Quantifying the gap: HNSW Recall@3 = 0.91. Exact Recall@3 = 0.94. The 3-point gap means 3% of queries where the correct chunk was in the true top 3 but HNSW's approximation missed it. For 500K daily requests, that's ~15,000 queries where the LLM had a worse starting context.
Acceptable threshold: The threshold is defined by the hallucinaton rate correlation. We determined that a 1% drop in Recall@3 corresponds to approximately a 0.8% increase in hallucination rate on product_question intent. If HNSW approximation error grew to a 10-point gap from exact (e.g., due to index fragmentation after many updates), that would correspond to ~8% hallucination rate increase — unacceptable. Our trigger: if HNSW recall drops more than 5 points below exact recall on the monthly benchmark, we either re-tune ef_search upward or trigger an index rebuild.

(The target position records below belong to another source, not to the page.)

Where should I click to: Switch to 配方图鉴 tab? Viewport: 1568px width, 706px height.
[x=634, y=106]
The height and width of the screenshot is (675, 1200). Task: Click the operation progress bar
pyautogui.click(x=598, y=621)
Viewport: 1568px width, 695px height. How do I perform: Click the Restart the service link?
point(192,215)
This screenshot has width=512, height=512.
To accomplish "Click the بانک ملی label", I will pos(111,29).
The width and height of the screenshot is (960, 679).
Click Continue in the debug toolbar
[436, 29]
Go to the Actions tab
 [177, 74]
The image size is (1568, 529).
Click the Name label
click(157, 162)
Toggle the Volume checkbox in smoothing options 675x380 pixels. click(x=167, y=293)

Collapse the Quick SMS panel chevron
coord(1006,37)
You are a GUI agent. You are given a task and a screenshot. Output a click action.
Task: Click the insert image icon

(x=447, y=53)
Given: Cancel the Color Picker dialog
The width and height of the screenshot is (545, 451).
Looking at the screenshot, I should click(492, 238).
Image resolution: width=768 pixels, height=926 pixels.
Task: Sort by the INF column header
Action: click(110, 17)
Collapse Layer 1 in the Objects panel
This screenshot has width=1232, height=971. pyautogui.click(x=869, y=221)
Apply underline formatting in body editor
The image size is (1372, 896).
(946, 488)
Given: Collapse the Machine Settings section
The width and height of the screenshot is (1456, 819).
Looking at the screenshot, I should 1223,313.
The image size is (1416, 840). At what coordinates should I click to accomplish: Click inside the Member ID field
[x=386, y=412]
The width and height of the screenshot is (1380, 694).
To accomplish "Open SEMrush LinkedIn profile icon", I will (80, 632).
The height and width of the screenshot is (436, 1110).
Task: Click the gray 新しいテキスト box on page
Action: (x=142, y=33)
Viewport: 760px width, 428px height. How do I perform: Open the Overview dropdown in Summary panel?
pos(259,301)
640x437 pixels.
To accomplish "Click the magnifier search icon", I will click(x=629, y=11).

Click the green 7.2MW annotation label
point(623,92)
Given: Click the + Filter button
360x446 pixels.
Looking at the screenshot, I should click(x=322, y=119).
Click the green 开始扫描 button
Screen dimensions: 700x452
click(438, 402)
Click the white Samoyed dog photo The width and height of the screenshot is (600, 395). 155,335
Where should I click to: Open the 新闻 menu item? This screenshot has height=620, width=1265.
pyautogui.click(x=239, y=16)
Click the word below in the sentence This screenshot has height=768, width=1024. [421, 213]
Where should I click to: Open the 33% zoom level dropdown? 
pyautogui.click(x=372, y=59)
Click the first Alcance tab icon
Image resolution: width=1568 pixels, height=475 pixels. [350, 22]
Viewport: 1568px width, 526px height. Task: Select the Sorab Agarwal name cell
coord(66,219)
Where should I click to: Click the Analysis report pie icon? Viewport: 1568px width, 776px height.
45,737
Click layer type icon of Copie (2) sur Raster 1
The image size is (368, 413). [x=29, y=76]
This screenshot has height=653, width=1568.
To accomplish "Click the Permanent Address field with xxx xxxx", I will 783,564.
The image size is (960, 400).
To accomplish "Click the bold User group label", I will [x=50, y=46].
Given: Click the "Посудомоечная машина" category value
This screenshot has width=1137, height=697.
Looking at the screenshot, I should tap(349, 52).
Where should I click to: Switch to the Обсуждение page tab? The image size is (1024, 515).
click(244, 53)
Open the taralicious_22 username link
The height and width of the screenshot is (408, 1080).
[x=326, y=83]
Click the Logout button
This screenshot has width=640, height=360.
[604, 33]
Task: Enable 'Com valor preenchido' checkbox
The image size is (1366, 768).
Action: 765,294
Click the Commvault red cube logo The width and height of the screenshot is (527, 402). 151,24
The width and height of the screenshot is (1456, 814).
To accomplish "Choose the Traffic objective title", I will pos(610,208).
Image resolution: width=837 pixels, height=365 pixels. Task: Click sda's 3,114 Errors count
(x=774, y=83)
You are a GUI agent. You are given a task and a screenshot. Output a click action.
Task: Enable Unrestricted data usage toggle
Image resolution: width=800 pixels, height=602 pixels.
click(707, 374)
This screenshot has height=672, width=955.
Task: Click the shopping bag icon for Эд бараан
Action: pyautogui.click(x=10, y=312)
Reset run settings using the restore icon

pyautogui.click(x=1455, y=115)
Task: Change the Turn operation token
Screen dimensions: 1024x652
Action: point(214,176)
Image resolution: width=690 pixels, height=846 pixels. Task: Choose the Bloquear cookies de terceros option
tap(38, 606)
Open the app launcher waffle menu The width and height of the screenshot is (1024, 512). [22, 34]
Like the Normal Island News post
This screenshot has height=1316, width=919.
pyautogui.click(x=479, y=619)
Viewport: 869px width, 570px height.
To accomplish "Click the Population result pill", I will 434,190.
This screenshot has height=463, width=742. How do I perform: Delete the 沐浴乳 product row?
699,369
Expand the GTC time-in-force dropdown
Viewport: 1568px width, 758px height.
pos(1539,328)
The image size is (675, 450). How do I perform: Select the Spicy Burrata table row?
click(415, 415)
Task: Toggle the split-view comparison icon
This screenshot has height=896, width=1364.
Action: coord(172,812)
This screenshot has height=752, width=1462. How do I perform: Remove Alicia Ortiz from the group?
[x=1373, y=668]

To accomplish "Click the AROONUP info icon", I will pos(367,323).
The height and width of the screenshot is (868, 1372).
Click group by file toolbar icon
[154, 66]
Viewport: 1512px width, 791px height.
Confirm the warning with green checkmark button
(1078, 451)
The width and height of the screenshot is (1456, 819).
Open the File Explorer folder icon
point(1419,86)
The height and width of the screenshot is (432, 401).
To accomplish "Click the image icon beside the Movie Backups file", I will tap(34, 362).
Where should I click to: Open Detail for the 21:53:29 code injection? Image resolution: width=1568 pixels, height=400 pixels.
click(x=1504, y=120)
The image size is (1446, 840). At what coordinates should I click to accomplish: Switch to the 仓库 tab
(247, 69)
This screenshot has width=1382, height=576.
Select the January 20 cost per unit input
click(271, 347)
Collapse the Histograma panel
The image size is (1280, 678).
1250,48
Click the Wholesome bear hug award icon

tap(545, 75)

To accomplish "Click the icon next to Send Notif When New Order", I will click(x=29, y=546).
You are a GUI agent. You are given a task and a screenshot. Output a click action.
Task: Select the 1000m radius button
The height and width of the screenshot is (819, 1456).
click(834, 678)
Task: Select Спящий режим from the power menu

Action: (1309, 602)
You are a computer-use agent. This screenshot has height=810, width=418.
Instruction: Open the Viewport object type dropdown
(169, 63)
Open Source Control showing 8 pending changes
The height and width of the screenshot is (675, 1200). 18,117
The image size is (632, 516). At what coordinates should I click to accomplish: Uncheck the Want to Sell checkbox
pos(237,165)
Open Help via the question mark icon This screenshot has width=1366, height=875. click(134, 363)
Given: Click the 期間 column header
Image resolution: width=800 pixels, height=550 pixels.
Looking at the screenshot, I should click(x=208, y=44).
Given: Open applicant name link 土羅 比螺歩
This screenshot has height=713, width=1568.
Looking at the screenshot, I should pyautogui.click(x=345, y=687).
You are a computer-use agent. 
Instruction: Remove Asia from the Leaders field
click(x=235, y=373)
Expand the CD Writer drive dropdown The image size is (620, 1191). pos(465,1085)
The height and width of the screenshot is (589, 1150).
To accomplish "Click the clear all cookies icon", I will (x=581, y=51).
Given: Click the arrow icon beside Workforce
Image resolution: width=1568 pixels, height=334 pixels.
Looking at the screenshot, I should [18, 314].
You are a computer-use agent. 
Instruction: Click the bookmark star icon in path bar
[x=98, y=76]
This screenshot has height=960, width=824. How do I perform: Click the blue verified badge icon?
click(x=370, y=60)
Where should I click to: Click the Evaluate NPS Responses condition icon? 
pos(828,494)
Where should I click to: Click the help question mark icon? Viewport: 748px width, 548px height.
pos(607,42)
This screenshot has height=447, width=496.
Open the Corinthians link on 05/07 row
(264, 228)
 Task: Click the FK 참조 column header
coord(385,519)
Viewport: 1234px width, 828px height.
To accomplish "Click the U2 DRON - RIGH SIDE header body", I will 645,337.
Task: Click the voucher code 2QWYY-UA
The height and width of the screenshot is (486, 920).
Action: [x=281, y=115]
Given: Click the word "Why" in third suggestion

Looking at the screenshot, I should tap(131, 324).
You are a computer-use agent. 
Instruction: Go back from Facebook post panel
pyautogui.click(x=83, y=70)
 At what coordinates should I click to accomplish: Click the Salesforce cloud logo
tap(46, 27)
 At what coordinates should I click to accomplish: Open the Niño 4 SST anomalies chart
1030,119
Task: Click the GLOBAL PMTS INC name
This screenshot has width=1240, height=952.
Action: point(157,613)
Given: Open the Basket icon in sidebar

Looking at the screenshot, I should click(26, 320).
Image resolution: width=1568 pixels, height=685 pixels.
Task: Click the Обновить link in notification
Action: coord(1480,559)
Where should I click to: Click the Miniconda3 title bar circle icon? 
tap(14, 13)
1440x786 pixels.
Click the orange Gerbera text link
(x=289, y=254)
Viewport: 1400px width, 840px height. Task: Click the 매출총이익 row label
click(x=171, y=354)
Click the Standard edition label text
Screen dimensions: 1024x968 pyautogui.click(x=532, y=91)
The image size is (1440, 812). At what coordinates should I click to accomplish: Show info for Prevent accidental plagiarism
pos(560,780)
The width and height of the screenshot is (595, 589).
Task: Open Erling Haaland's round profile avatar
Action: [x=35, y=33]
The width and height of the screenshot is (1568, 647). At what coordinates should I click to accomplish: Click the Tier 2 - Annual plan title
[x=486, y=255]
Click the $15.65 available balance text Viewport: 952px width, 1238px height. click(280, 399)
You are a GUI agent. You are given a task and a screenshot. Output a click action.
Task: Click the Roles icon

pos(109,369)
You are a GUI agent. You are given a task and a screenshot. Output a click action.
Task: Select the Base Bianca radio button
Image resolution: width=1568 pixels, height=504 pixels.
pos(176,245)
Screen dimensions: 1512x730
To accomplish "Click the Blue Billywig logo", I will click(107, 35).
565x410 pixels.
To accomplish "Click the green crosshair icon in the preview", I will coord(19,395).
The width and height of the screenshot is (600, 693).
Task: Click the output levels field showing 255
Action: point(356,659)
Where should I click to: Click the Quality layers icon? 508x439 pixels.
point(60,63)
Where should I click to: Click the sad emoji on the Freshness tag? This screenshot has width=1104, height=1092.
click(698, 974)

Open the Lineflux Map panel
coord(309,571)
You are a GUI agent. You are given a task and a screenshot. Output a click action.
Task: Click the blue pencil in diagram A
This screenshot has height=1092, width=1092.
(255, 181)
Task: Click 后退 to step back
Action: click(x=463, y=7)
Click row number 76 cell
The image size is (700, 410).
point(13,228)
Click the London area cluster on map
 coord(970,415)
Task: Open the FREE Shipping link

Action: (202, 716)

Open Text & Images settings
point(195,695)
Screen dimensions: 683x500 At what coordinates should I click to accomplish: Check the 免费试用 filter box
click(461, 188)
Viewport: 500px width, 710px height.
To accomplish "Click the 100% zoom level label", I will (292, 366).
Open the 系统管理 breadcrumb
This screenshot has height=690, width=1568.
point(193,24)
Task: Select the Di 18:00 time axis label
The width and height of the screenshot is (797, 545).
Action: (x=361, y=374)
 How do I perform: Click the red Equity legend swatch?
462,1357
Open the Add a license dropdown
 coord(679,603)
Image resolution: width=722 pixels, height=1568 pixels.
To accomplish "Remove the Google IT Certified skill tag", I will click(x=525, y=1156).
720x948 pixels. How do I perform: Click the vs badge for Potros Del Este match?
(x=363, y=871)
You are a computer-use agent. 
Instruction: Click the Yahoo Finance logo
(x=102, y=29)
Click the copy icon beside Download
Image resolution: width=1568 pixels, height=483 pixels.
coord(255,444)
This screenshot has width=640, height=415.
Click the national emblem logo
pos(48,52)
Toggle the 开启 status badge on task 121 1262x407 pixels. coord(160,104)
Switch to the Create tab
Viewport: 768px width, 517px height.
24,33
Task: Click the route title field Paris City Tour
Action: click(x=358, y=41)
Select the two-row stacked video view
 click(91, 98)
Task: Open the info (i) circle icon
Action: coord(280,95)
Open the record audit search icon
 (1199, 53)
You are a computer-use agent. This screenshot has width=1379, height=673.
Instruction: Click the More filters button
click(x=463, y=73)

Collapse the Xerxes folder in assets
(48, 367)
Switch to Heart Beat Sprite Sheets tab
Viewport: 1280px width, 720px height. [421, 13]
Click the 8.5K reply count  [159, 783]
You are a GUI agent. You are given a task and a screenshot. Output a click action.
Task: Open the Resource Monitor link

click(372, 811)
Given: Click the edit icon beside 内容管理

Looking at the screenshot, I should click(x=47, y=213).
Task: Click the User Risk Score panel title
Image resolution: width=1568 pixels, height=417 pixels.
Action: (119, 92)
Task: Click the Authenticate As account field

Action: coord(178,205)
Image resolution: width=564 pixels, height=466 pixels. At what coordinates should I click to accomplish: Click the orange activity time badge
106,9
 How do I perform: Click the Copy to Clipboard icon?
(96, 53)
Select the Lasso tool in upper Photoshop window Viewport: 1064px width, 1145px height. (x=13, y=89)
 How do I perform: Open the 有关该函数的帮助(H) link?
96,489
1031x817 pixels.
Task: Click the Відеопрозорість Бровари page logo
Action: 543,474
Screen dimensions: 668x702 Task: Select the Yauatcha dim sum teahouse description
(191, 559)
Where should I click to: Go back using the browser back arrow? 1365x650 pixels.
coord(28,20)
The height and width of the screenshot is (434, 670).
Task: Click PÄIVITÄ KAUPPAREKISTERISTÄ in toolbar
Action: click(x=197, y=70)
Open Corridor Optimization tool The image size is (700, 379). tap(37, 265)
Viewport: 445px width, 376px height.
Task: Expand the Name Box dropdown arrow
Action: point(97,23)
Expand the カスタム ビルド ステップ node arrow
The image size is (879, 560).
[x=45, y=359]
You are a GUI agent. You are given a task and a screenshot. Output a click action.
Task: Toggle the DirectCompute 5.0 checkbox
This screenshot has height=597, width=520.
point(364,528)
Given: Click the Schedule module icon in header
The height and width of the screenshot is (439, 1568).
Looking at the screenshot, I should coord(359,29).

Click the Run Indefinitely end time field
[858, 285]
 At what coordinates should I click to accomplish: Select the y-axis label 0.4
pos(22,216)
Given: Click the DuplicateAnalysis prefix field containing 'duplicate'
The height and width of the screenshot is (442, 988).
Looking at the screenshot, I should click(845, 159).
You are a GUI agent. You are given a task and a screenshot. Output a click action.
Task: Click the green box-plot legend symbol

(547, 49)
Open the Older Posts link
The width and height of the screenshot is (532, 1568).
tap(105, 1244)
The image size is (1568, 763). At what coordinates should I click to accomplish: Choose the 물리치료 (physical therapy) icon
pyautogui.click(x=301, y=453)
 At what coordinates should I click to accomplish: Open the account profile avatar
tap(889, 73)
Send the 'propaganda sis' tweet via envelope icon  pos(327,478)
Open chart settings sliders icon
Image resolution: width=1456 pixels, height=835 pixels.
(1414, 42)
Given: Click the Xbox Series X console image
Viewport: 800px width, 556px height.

Q6: The reranker adds 50ms. At 500K requests/day with an average TTFT SLA of 200ms, what is the cost-benefit calculation for keeping the reranker, and how would you selectively enable/disable it?
A: At 500K requests/day, the reranker adds 50ms × 500,000 = 25,000 seconds of total latency per day across all users. It's not 50ms added to every user's experience in a serial way — these are parallel requests — but it does add 50ms to the TTFT of every request that uses it.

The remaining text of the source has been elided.